Biography: Robert Joseph Hedaya

Abstract

It is widely recognized that the current treatment approach to subjective and mild cognitive impairment (SCI, MCI) and early dementia offers little in the way of efficacious treatment. Decades of research based on various linear models (e.g., amyloid, acetylcholine) with targeted pharmaceutical treatments have failed to produce clinically meaningful results.

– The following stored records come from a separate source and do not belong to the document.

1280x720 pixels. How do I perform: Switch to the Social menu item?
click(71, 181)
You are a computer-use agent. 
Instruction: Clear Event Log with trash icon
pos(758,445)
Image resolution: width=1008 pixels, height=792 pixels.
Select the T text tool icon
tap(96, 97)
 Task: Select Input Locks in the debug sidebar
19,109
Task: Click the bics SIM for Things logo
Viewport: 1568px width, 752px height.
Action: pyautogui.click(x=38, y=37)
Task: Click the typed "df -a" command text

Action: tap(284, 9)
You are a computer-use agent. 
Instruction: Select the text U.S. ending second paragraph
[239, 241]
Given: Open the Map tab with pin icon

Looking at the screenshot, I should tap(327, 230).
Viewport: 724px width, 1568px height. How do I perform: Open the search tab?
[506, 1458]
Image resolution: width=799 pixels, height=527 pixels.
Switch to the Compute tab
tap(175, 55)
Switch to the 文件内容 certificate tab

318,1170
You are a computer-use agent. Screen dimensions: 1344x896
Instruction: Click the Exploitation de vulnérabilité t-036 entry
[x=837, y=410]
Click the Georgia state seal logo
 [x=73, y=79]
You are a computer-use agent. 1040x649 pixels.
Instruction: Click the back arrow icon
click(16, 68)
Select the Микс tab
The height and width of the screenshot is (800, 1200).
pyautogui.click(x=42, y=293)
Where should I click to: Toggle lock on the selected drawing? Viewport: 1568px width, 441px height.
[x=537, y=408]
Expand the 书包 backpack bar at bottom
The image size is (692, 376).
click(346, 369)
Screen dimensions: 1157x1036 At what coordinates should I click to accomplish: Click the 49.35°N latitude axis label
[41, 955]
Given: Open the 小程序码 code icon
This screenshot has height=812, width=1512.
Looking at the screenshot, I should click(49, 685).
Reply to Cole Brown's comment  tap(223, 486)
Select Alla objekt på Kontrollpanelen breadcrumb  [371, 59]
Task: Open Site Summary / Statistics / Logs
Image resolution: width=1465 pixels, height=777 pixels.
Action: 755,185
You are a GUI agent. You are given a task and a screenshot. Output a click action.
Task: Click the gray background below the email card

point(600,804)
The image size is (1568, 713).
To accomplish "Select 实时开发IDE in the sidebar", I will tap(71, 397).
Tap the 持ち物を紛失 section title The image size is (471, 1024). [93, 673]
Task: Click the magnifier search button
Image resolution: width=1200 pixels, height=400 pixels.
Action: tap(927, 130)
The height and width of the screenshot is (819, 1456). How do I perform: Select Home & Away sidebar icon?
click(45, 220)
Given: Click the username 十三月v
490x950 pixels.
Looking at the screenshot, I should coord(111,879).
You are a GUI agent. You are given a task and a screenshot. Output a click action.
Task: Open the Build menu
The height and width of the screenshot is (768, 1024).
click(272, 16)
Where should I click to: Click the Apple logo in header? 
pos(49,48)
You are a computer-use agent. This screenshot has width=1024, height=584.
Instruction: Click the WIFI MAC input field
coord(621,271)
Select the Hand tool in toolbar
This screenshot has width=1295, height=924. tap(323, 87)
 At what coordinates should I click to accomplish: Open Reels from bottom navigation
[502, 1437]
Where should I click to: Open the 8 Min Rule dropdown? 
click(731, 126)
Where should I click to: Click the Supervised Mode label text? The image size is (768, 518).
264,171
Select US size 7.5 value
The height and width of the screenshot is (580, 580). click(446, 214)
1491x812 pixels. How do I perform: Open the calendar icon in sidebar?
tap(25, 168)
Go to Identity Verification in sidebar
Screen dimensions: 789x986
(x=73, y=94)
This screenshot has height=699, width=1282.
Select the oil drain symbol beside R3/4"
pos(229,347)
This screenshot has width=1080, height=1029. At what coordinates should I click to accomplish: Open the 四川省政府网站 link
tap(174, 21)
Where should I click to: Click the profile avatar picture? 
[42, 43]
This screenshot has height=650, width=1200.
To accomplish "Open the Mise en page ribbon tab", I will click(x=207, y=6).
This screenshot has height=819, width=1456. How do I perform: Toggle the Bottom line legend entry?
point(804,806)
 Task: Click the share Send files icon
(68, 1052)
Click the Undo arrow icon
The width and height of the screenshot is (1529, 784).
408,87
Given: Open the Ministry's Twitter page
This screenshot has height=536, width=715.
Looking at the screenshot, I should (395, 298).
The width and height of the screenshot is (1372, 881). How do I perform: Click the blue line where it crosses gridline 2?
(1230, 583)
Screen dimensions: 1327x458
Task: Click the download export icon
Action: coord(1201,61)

On the other hand, basic science and systems biology have identified and elucidated multiple modifiable (and mutually interacting) pathophysiological systems which increase vulnerability to neurodegenerative disorders such as SCI, MCI and various dementias. The majority cases of dementia are not unitary in etiology, but rather involve disturbances of multiple systems and are thus pathophysiologically impure. Even such APOE4 homozygotes generally have multiple contributing pathophysiologies, the etiological imprecision of our diagnostic terminology and continued use of a linear medical paradigm results in dismissal of relevant and modifiable pathophysiological contributors to dementia. Hence, diagnostic imprecision must be replaced with etiological precision. Underlying pathophysiological processes which are involved in cognitive decline include: central insulin resistance, mitochondrial and oxidative dysfunction, loss of trophic (nutrient, hormonal, immune, enrichment) support, immune dysfunction and infection, toxicity, cardio-vascular dysfunction, trauma, structure and lifestyle. The clear association between these pathophysiologies, their clinically measurable biometric parameters, and cognitive decline provides a clear treatment map, which is being used to reverse SCI, MCI and early to mid-stage dementia. A large trial of the functional medicine method is currently funded. This presentation will review the evidence and a series of cases demonstrating stabilization and recovery of cognitive function in these disorders.